Fukuda was interested in what kind of structures would be formed when a highly chiral liquid crystal exhibiting BPs was confined in a very thin cell whose thickness is of the order of or smaller than the unit cell dimension of bulk BPs. With the aid of numerical calculations based on a Landau-de Gennes theory that describes the orientational order by a second-rank tensor[2], he found various exotic structures not found in bulk BPs, or any other liquid crystalline systems ever studied [3,4,5]. The stability of these structures depends on temperature, cell thickness, and anchoring condition at the confining surfaces. In the case of strong normal anchoring, the structures he found include a parallel array of winding disclination lines of double-helix form [3], parallel arrays of undulating disclination lines [3], inchworm-like fragmented disclination lines at the confining surfaces [3], and a hexagonal lattice of Skyrmion excitations [4]. When the confining surfaces impose strong planar anchoring and the cell thickness is incommensurate with the intrinsic pitch of the twist in the liquid crystal, he showed that a regular array of ring disclinations with centered-rectangular symmetry forms [5]. Recently, He is also investigating the optical properties of these exotic structures by solving the Maxwell equations directly using plane-wave expansions [6], envisaging stimulation of experimental studies towards the demonstration of these exotic structures, together with design of novel photonic materials based on blue phases. His work is a clear demonstration of novel frustration-induced order in soft materials having analogy with those in different condensed matter systems, and these exotic structures are a manifestation that liquid crystals can exhibit much more interesting ordered structures than one already knows or can imagine.
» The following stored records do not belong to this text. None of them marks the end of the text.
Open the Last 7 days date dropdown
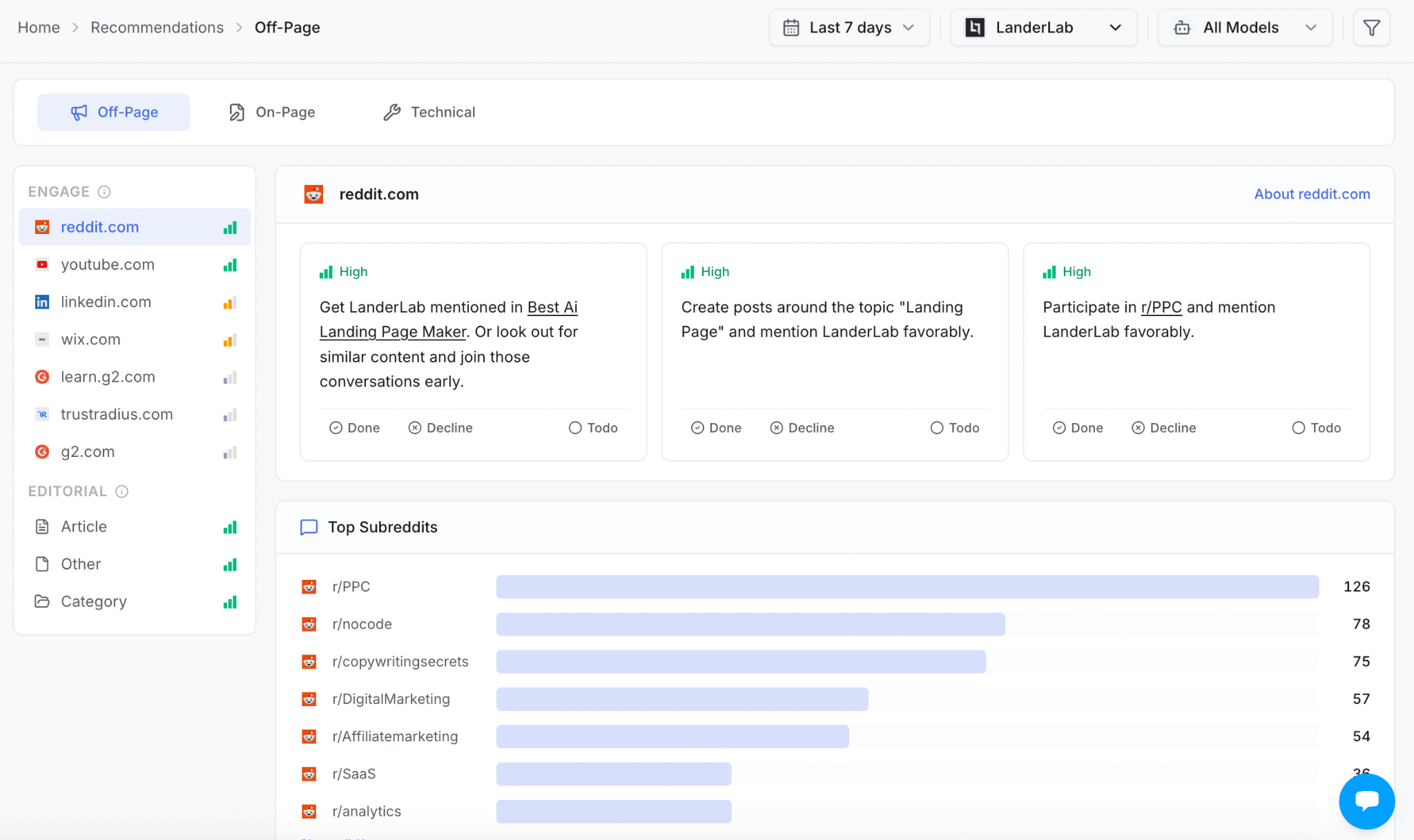This screenshot has height=840, width=1414. (849, 28)
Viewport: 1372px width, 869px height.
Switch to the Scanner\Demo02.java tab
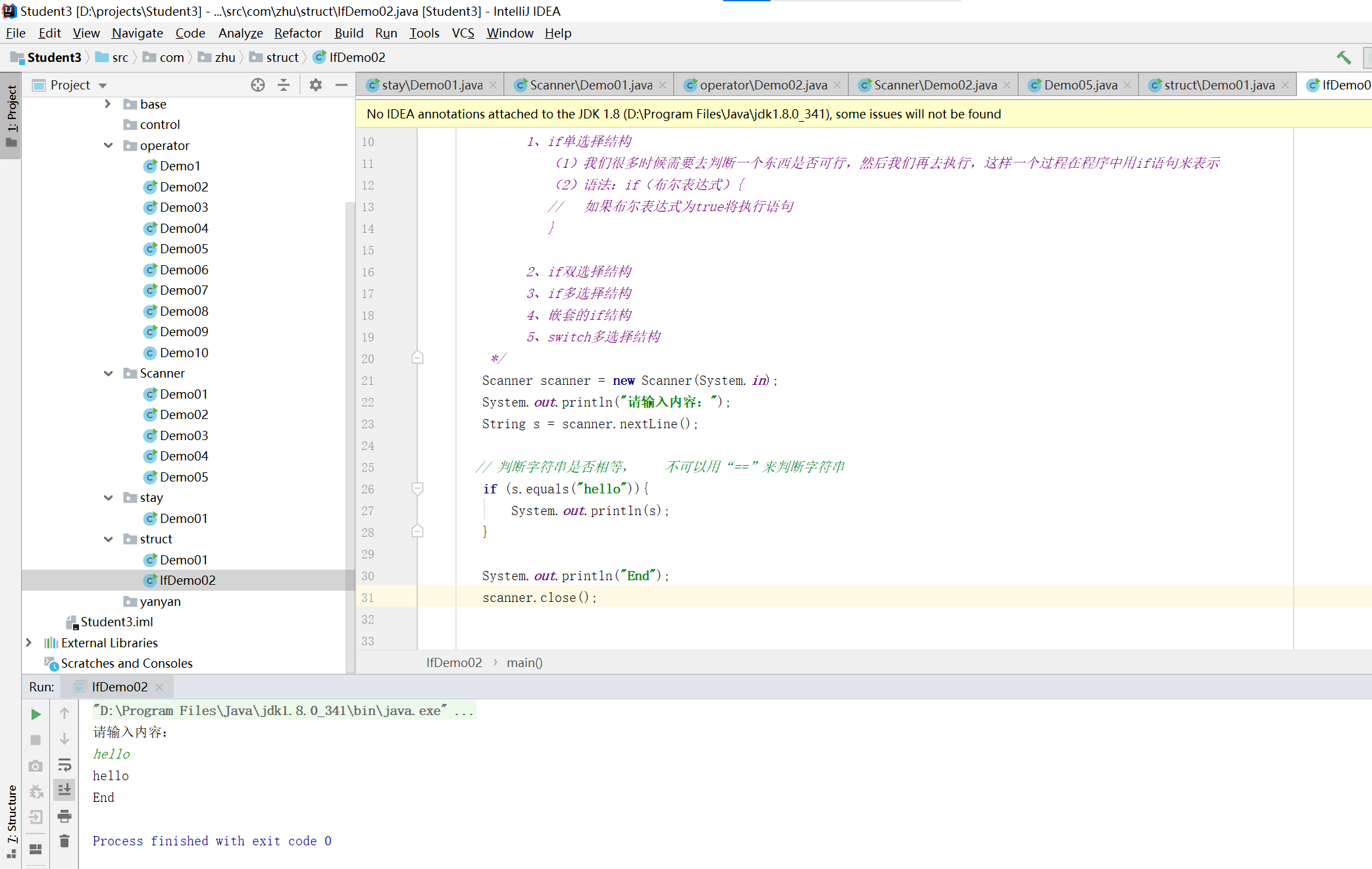934,85
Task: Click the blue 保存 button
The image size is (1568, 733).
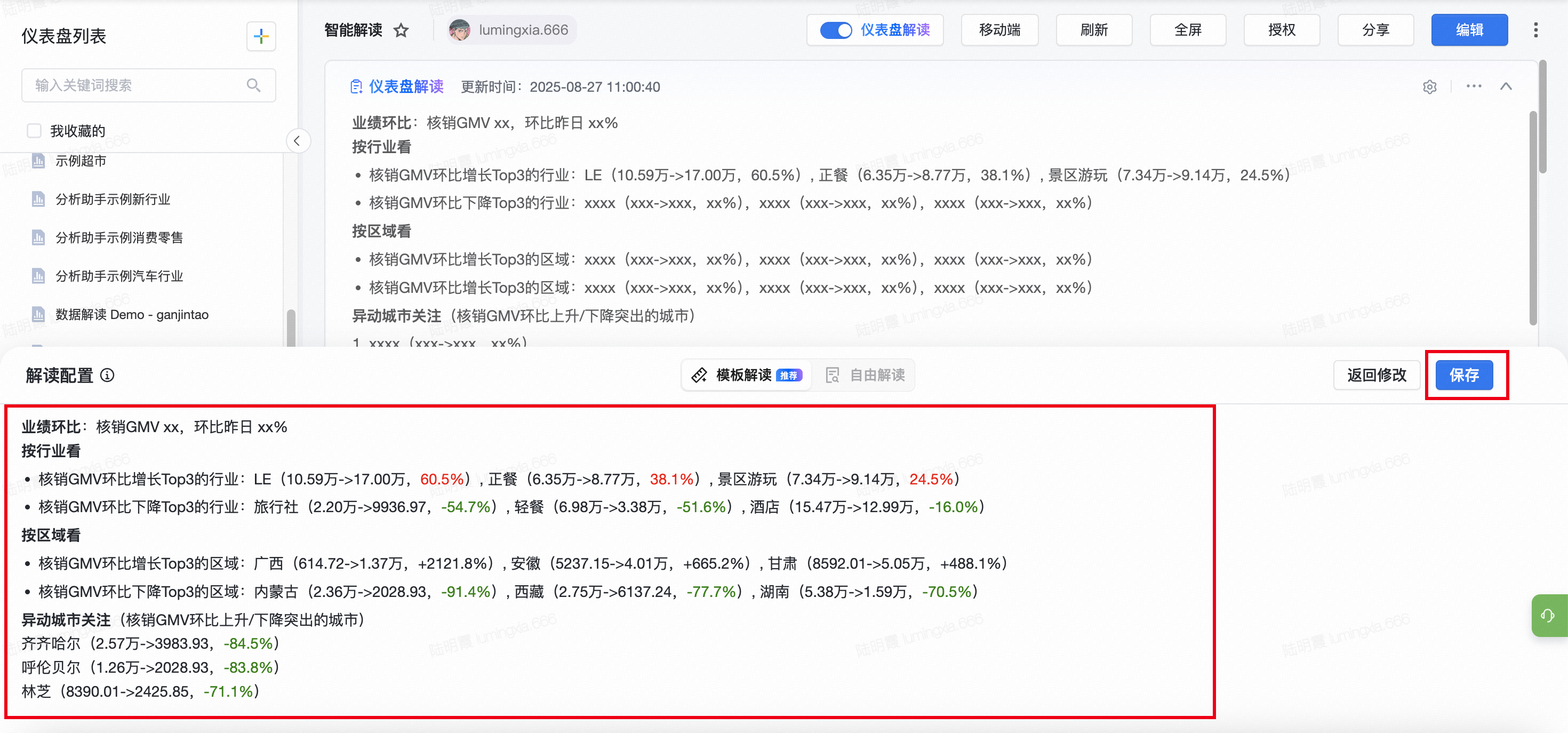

He also showed with Miha Ravnik that the trapping potential of spherical colloidal particles in such structures sensitively depends on the particle radius[7]. In the cases where the cell thickness is of the order of or larger than the unit cell dimension of bulk BPs, he demonstrated that the force between confining surfaces mediated by the liquid crystal is oscillatory, indicating the discreteness of the orientational structures the liquid crystal adopts [8].
He also discussed the thermodynamic stability of cholesteric blue phases with a polymer network [9]. A simple argument based on the numerical order parameter profiles of cholesteric blue phases revealed [10] that the replacement of defect cores by the polymer network well accounts for the stabilization of blue phases, and that the temperature range of stable blue phases can be 60K or even more, in agreement with experimental demonstrations [9]. Furthermore, by extending a simple analytical argument of Meiboom et al.[11], he discussed the effect of the variation of Frank elastic constants on the stability of cholesteric blue phases. He showed that smaller K33 drastically widens the stability range of blue phases [12], again in agreement with recent experiments [13].
The present work concerning the structures of cholesteric blue phases under confinement was carried out with Slobodan Žumer who financially supported his stay in Univ. of Ljubljana, Slovenia. The present work was supported also by Grants-in-Aid for Scientific Research (KAKENHI) from the Ministry of Education, Culture, Sports, Science and Technology of Japan and the Japan Society for Promotion of Science (JSPS). Fukuda is also seeking the possibility of collaborations with Hirotsugu Kikuchi (Kyushu University), and Liang-Chy Chien (Liquid Crystal Institute, Kent State University).